Animating Random Projections of High Dimensional Data by Andreas Mueller.
From the post:
Recently Jake showed some pretty cool videos in his blog.
This inspired me to go back to an idea I had some time ago, about visualizing high-dimensional data via random projections.
I love to do exploratory data analysis with scikit-learn, using the manifold, decomposition and clustering module. But in the end, I can only look at two (or three) dimensions. And I really like to see what I am doing.
So I go and look at the first two PCA directions, than at the first and third, than at the second and third… and so on. That is a bit tedious and looking at more would be great. For example using time.

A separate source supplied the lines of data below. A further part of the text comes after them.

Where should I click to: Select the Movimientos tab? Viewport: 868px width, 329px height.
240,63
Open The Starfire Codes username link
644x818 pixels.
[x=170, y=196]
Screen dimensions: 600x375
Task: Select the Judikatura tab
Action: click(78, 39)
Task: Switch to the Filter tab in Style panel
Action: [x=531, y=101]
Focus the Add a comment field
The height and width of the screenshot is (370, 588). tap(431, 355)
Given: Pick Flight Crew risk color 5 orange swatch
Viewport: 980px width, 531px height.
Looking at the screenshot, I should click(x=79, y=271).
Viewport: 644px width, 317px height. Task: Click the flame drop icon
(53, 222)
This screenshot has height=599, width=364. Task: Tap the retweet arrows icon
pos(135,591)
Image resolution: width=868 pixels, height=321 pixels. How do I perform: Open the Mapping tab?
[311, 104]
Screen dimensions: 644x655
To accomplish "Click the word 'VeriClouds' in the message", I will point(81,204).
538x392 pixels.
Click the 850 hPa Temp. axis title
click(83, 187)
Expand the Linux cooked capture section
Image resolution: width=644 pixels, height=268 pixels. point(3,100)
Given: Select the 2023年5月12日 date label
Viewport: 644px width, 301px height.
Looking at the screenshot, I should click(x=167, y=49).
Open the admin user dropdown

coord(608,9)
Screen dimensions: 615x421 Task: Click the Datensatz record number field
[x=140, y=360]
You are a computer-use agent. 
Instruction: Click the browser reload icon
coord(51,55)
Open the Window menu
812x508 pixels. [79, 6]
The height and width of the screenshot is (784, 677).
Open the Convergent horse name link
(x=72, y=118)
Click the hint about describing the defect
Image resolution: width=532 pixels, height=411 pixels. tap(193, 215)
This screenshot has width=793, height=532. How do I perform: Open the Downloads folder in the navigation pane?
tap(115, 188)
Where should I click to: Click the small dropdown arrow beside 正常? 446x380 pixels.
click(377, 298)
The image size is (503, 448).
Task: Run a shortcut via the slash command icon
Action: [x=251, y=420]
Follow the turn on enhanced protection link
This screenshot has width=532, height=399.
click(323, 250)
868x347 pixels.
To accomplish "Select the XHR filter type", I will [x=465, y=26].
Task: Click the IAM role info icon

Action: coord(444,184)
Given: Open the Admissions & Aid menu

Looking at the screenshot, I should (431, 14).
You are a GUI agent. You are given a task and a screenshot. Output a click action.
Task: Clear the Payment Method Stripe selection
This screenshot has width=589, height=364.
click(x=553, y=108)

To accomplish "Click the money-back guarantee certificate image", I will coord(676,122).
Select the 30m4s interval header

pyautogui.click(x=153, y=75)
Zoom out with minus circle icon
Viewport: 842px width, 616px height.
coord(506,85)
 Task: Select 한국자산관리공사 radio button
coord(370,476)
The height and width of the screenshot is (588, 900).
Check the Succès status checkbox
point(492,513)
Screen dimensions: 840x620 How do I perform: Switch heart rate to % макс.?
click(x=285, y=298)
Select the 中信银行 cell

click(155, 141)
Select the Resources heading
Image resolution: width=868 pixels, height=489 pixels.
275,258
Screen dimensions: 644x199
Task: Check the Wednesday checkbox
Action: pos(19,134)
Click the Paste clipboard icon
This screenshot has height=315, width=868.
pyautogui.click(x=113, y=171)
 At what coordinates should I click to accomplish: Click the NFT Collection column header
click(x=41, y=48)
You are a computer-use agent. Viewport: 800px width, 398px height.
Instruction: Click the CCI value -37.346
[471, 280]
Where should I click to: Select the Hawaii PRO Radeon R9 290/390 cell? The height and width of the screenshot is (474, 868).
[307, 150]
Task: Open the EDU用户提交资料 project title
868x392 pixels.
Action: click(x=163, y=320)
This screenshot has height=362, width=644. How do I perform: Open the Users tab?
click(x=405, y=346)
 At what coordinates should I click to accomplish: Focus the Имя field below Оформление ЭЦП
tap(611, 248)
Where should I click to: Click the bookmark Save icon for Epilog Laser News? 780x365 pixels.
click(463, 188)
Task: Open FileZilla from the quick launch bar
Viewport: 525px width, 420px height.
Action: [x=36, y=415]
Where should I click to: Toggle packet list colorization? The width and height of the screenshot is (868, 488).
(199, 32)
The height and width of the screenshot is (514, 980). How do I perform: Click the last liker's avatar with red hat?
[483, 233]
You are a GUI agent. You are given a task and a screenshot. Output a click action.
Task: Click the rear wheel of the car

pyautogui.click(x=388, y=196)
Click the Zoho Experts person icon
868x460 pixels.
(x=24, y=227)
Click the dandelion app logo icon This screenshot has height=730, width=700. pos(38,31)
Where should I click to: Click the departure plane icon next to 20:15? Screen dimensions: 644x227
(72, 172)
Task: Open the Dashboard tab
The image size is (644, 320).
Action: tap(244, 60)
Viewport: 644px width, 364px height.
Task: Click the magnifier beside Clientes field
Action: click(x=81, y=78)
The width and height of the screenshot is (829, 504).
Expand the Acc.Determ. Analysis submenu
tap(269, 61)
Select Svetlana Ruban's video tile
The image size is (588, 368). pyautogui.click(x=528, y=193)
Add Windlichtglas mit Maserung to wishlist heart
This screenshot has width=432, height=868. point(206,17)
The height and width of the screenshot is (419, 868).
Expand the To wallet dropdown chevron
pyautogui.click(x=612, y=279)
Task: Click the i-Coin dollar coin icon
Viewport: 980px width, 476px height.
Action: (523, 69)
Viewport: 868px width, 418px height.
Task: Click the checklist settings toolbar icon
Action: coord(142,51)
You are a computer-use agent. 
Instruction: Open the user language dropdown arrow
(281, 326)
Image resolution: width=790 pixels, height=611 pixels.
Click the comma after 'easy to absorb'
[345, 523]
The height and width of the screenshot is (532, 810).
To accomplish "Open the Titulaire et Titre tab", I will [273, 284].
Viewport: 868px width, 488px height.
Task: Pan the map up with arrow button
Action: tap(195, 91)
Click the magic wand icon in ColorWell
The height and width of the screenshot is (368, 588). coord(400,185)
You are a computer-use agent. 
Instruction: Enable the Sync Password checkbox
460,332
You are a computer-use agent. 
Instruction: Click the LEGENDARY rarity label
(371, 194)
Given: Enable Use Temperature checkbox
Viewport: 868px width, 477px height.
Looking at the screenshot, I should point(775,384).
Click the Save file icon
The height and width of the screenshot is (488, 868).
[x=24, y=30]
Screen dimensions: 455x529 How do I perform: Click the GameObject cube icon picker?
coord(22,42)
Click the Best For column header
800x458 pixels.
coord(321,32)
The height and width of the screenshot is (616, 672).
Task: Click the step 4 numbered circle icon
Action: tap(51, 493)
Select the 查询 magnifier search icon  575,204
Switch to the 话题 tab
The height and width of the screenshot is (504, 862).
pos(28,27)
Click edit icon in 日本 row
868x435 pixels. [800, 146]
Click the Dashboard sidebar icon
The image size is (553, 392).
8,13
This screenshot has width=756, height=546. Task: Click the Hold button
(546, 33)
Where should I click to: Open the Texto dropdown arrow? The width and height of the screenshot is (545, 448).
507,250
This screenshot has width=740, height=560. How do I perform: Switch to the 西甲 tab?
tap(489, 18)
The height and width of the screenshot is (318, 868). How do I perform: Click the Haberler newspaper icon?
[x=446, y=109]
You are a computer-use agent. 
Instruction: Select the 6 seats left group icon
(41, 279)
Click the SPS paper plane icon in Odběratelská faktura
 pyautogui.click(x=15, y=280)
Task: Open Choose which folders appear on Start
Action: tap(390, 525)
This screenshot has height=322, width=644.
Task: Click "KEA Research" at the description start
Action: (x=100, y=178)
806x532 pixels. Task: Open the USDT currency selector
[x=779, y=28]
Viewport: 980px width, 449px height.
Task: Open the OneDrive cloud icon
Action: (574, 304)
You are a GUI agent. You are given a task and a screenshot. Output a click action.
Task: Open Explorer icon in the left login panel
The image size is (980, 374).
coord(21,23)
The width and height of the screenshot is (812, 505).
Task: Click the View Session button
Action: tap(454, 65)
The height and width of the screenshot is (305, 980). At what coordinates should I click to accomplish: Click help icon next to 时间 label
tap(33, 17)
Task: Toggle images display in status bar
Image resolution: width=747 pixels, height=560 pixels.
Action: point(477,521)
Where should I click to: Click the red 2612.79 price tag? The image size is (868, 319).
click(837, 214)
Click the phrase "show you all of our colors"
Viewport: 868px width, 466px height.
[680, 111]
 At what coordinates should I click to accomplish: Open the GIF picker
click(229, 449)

There is a software out there, called ggobi, which does a pretty good job at visualizing high dimensional data sets. It is possible to take interactive tours of your high dimensions, set projection angles and whatnot. It has a UI and tons of settings.
I used it a couple of times and I really like it. But it doesn’t really fit into my usual work flow. It has good R integration, but not Python integration that I know of. And it also seems a bit overkill for “just looking around a bit”.
It’s hard to over estimate the value of “just looking around a bit.”
As opposed to defending a fixed opinion about data, data structures, or processing.
Who knows?
Practice at “just looking around a bit,” may make your opinions less fixed.
Chance you will have to take.